The transaction needs legislative approval for funding and a vehicle, Senate Bill 223, which would have given the network authority the ability to borrow another $110 million for the project. $88 million of that funding would deal with claims and create funding contingencies. The total project cost would come in at $342 million. Now the bill is running into opposition in the Legislature and the Governor has warned that not making good on the contract to build the broadband network would hurt the state, leaving taxpayers potentially facing hundreds of millions in costs, but with no network to show for it and no revenue from it to pay those costs.
Some legislators object to the state providing infrastructure to support a profit making service. The dispute however, is calling into question the State’s willingness to meet obligations which rely on state appropriations. This is crucial as Kentucky is one of the states which relies on appropriation backed debt to finance the vast majority of its capital needs. The legislature did not set aside money in the General Fund to make payments the state owes Macquarie for operating the network and repaying the bonds, called availability payments.

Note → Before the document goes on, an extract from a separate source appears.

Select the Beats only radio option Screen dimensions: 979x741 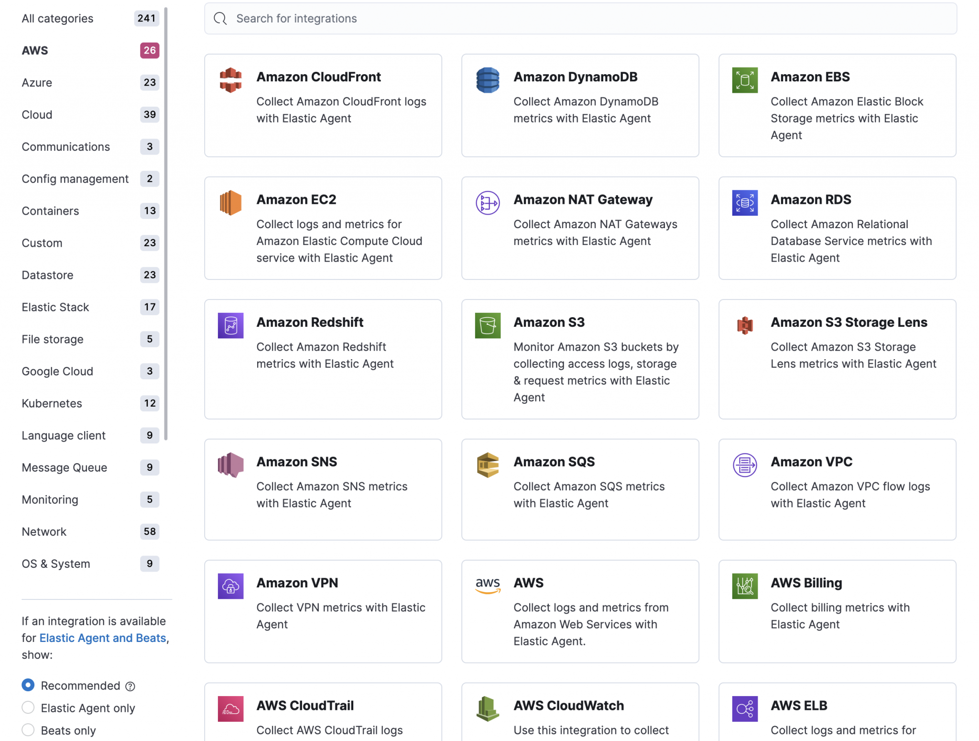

However, legislators designated money in the state’s budget reserve fund, the rainy day fund, to make the payments to Macquarie.
Fitch Ratings said in a report this week that the failure of the legislature to authorize funding for the settlement through SB 223 or another mechanism “threatens the viability of the settlement agreement and the project itself.” A failure to complete the deal could raise issues about the relative creditworthiness of appropriation backed deals which could hurt the Commonwealth’s ratings.
BLUEGRASS EDUCATION FUNDING
Kentucky was another state facing protests by teachers over the level of state aid to education. Unlike other states where protests focused on teacher wages, this time the issue was overall education funding. The protests had forced some 30 districts to close as teachers converged on the state capitol. This time the effort succeeded.
The two-year state operating budget includes record new spending for public education, fueled by a 50-cent increase in the cigarette tax and a 6 percent sales tax on some services, including home and auto repairs. Kentucky lawmakers voted to override the Republican governor’s veto of a two-year state budget that increases public education spending with the help of a more than $480 million tax increase.
The teachers protest followed the enactment of a pension reform bill which will no longer guarantee defined retirement benefits to new teachers. Instead, they will be placed into a “hybrid” retirement plan that includes features of both a traditional pension — like teachers in Kentucky have now — and a 401(k)-style savings plan. In this hybrid plan, teachers would contribute 9.1 percent of their salary to the plan, while employers would contribute 8 percent. The plan is portable, meaning that if future teachers decide to leave Kentucky public schools, they can take their plan and benefits with them. The bill does not include any reduction in annual cost-of-living increases for retired teachers, leaving them at 1.5 percent. Earlier versions of the pension bill had proposed not only reducing the adjustment, but also freezing it for five years.